TASK DIRECTIONS: Print all the data below exactly, without images.

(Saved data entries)
········
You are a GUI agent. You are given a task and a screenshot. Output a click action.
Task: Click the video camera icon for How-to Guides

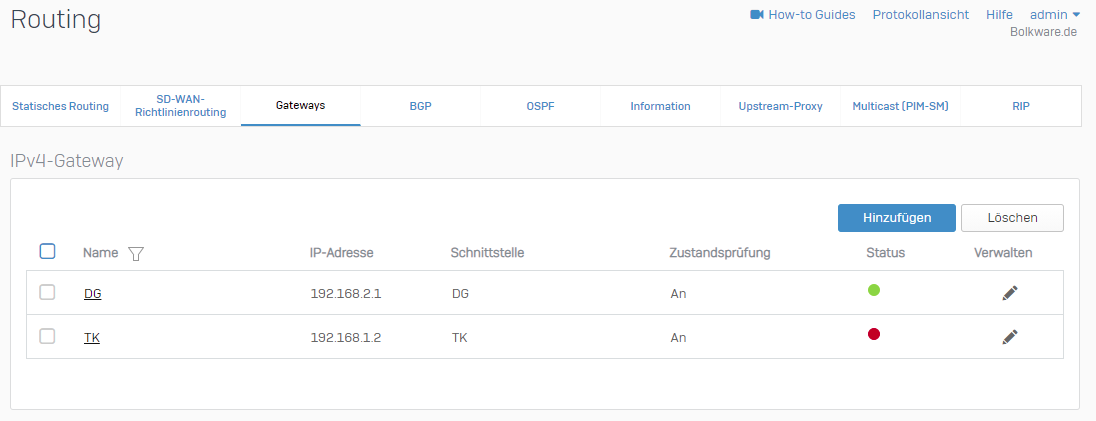coord(757,15)
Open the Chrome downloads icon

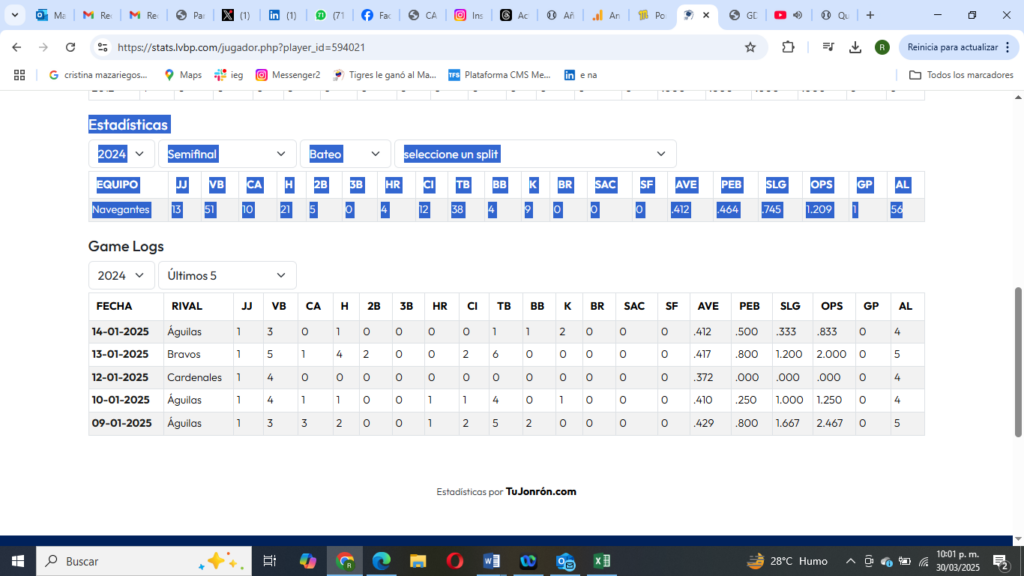[855, 47]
········
RESPONSE TO THE TASK:
You are a GUI agent. You are given a task and a screenshot. Output a click action.
Task: Click the video camera icon for How-to Guides

coord(757,15)
Open the Chrome downloads icon

[855, 47]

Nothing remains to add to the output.